(Pixel coordinate grounding data)
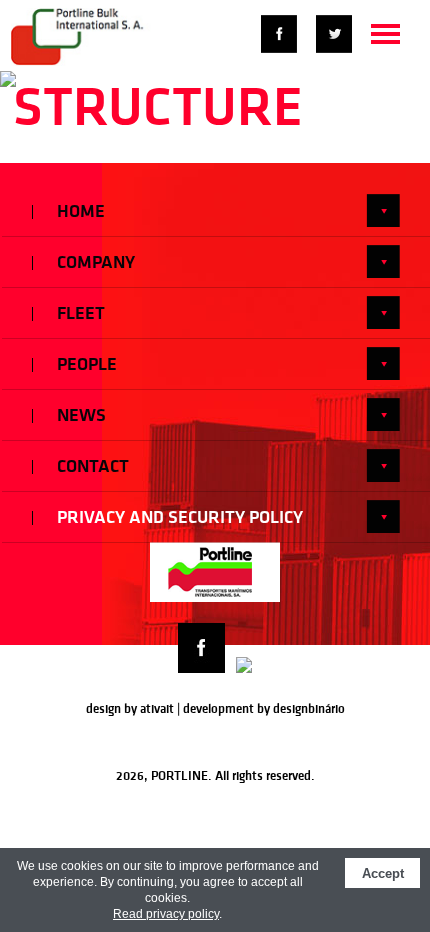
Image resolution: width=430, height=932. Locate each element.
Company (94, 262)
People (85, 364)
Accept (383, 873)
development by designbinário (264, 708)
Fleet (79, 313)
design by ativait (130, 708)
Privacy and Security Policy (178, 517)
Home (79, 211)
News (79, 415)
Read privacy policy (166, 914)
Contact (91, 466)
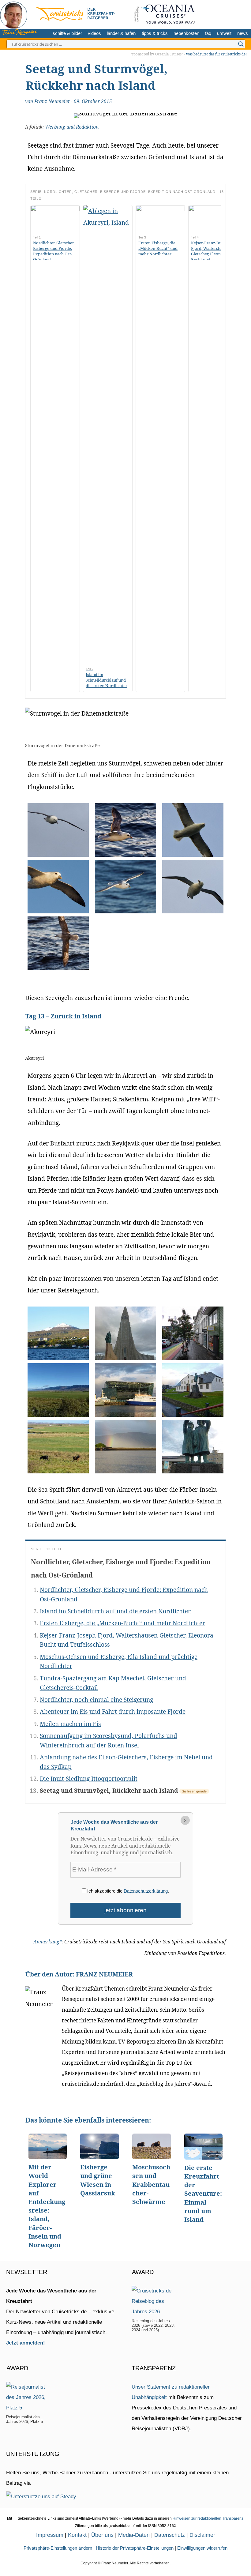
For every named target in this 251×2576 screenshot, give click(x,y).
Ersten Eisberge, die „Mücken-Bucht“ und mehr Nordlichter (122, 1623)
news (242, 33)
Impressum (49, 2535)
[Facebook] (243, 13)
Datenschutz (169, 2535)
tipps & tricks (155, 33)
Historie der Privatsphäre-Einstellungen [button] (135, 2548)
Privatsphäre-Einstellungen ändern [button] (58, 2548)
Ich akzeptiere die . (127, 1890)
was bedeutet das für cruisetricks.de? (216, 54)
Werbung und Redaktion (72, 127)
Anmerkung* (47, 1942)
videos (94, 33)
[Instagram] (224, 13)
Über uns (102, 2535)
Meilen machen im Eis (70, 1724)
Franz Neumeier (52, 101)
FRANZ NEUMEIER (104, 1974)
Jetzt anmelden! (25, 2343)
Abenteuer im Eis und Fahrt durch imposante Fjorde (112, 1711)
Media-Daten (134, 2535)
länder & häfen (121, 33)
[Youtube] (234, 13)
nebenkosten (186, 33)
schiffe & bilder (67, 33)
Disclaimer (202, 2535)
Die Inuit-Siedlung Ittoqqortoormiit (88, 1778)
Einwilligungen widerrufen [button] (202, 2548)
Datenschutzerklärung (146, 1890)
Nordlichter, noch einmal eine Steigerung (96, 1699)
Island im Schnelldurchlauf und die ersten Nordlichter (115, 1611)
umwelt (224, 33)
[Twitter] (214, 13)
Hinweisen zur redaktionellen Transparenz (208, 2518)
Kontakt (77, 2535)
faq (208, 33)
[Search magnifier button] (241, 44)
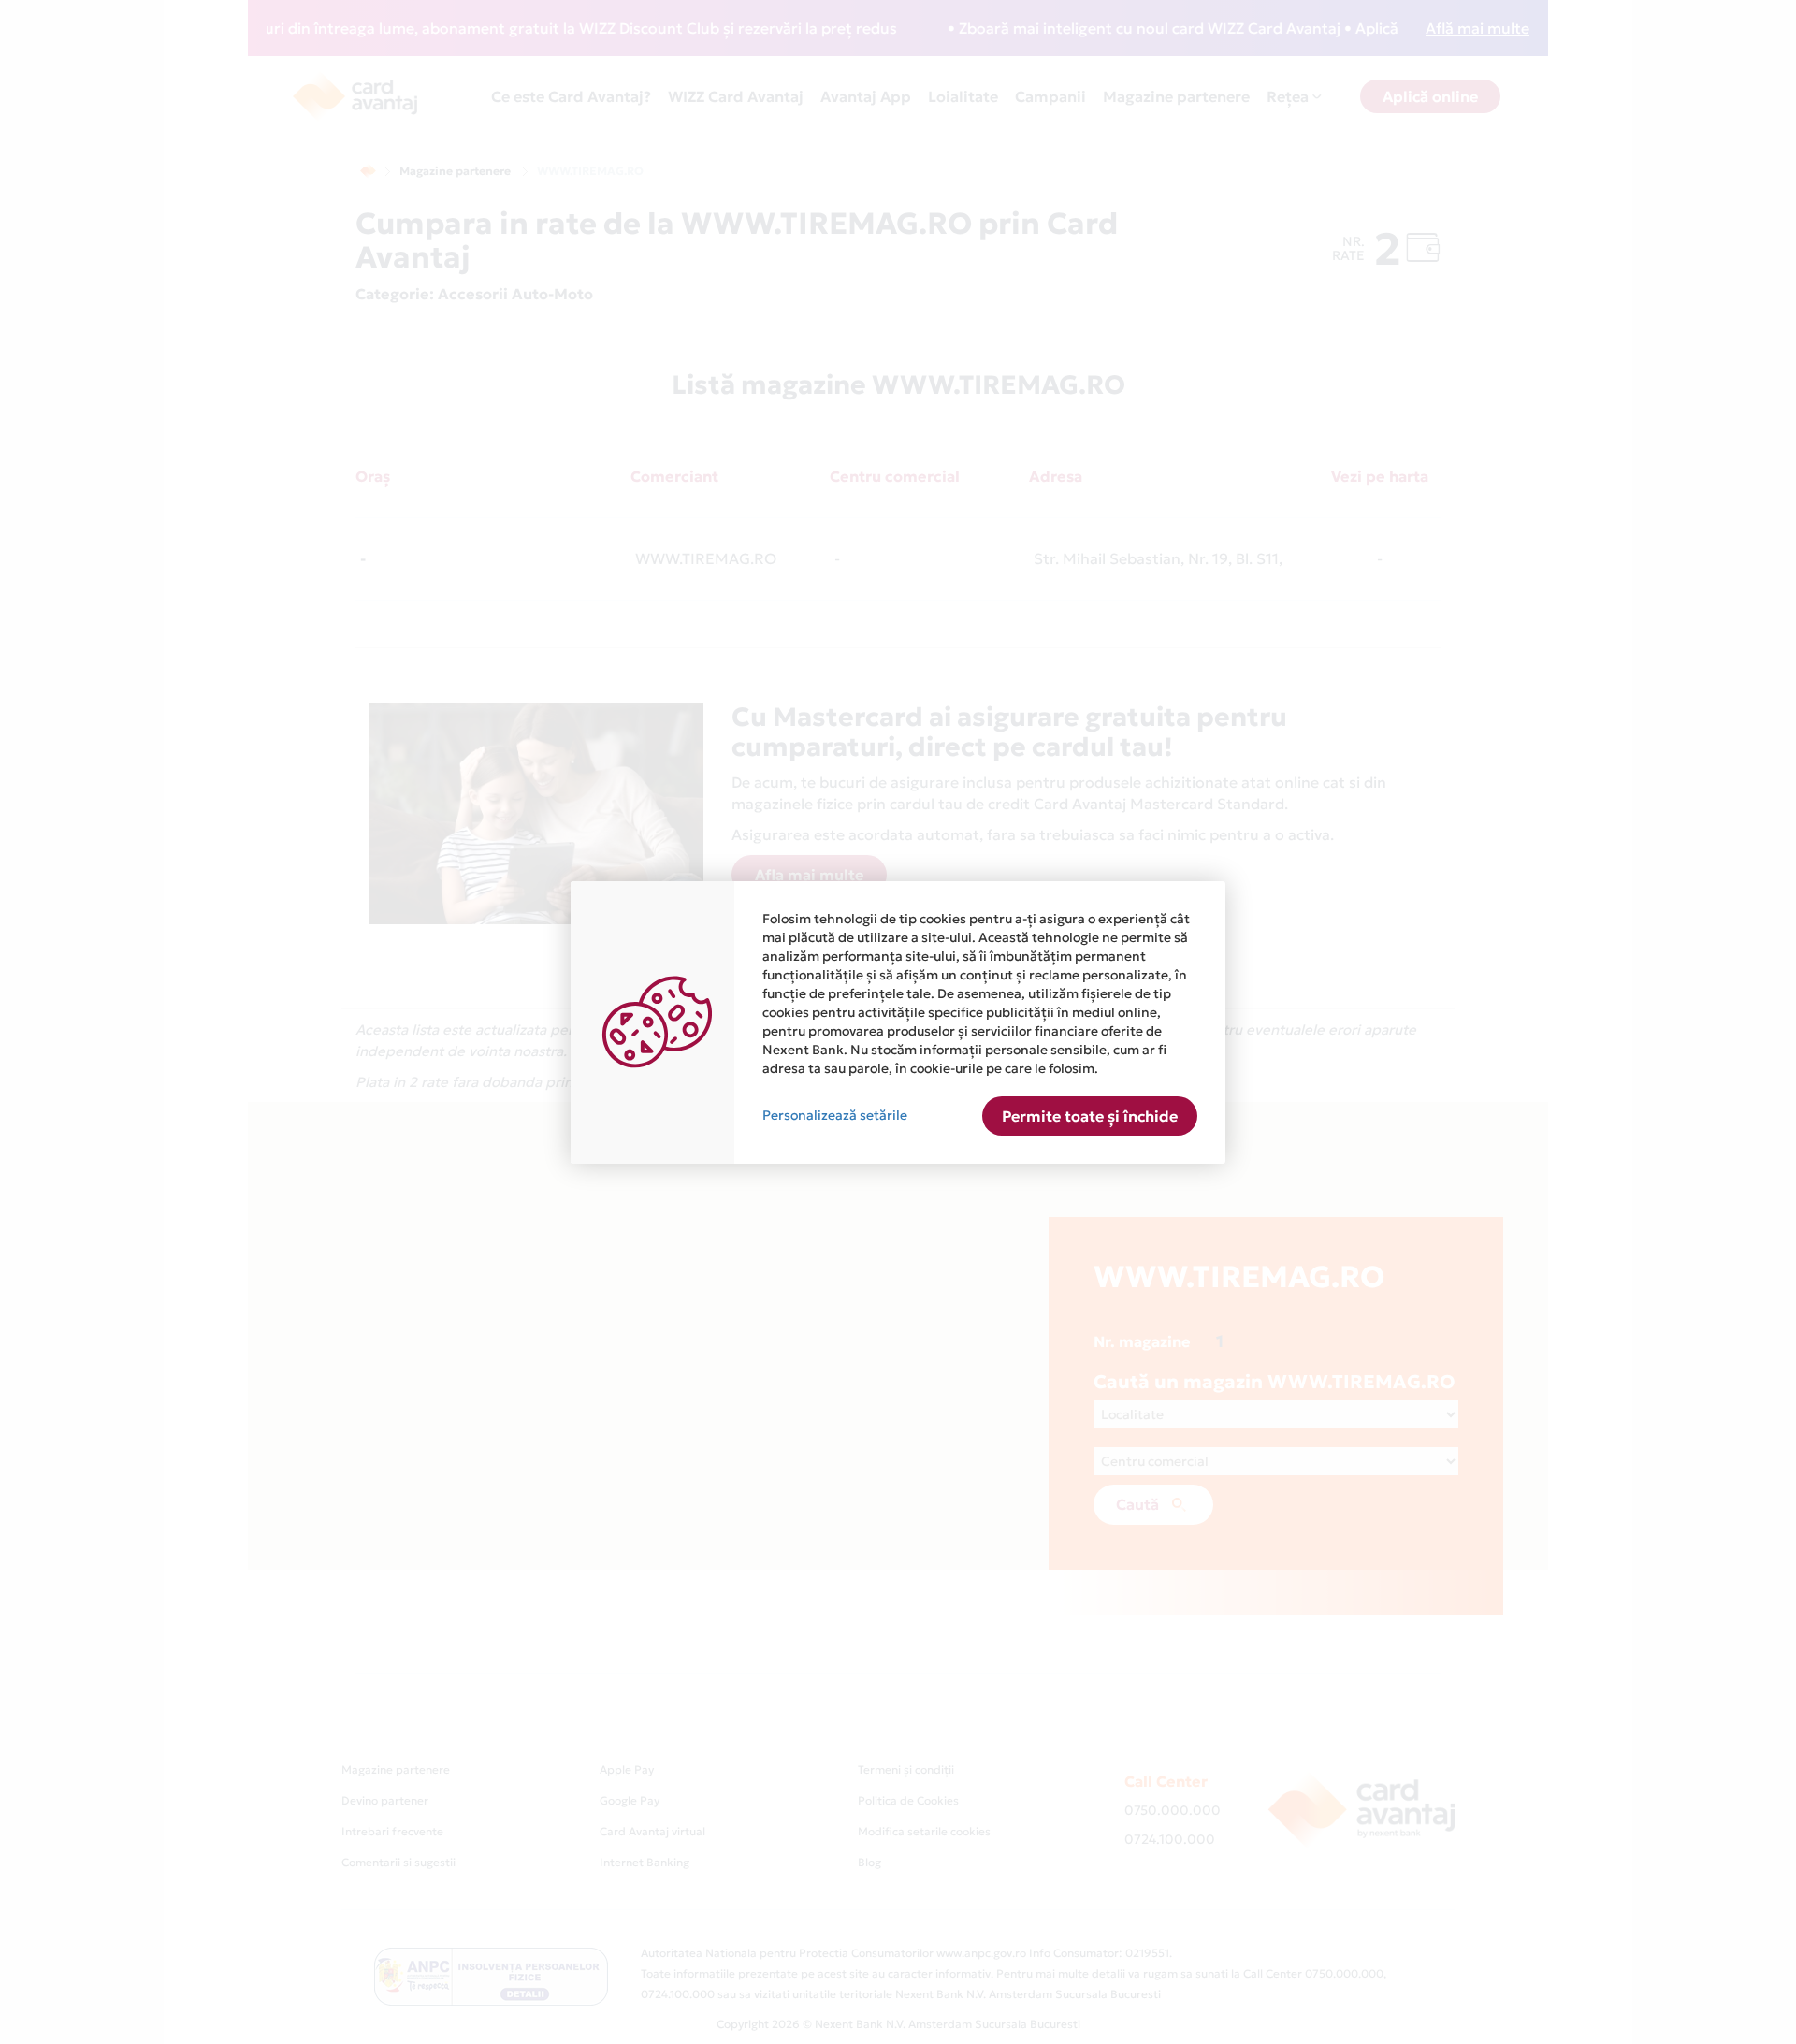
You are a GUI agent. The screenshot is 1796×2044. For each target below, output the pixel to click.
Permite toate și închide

## Required work
Write out each line above with the word "target".

## Solution below
For every named target in this 251×2576 screenshot, give click(x,y).
You are a GUI agent. The screenshot is 1796×2044. For each target below, output the pixel to click.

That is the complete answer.